Why do I think it's dangerous to focus on? Citing "bad forest management" is often used (especially by the right-wing) to distract from the real issue causing unprecedented levels of forest burning: human-caused climate change, led primarily by the burning of fossil fuels. I'd also posit that those same right-wing capitalists were (and are) the ones lobbying for more access to forests for clear-cutting, widespread use of herbicides, and screaming bloody murder when every single fire wasn't immediately suppressed to protect their livelihood.
Our best method of forest management, controlled burns, as we've learned from the First Nations, is not enough, and isn't effective if young, recovering forests reburn at the drop of a cigarette (https://esajournals.onlinelibrary.wiley.com/doi/10.1002/eap.3023). Prescribed burning worked when forests didn't burn for a long time and became risky and dangerous, so the ancestors (and now our modern forest managers, growing since the 1950s) would force them to burn in as safe a manner as possible, preventing a future, local disaster. But if young, fresh forests burn uncontrollably, there's not much prescribed burns can do for us. Prescribed burns may still work in targeted areas, but it isn't feasible to scale to Canada's vast, forest wilderness.
Better logging practices would definitely help reduce wildfire danger regionally, but on a whole-province (let alone whole-country) scale the impact would be partial at best.

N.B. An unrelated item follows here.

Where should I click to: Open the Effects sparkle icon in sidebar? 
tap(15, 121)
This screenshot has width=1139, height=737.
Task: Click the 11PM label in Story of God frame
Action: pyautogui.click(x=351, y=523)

Areas where healthy forests have been clear-cut, and herbicides have been used to "shape" monoculture new growth, are definitely more at risk and will put the areas around them somewhat more at risk. However, probably over 60% of Nova Scotia is considered natural forest, and the current drought and dryness of the vegetation has led to high fire risk across the board. (It's also important to note that NS has started moving towards better practices in recent years, with clearcutting reduced from a decade ago and more focused on at-risk forests and selective cutting - though they may not be moving fast enough. Probably due to lobbying by logging companies whose product is about to burn anyway...)
To reduce wildfire risk we're going to have to start exploring drastic, interventionalist methods of forest management, and there's no telling which of them will work and what the consequences will be. Tree thinning, deadwood removal, massive fire break development, etc. are on the docket for managing our forests in the future. These are expensive, difficult to scale, intrusive, unnatural, and could drastically affect ecosystems. I foresee at least some of these being called out in the future as bad forest management due to some other ecological catastrophe they've fomented.

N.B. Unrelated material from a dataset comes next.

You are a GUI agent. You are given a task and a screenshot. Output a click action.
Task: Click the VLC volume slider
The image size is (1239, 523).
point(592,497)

(Or we could work harder to stop/reverse climate change, and/or accept our forest-less sub-tropical-desert future.)
Maybe "bad forest management" is part of the problem, but the level and scale of dry forests we're experiencing now far outweighs its effects. So we should be very careful going down the path of using it to blame on our current issues.
I agree with your sentiment. That's why I listed climate change before mentioning forestry practices.
We aren't in an either/or scenario. Nova Scotia needs to do more to limit GHG emissions. On top of improving public transit, using more efficient heating/cooling solutions, reducing GHG intensity of power generation, etc; Nova Scotia needs to reform forestry practices.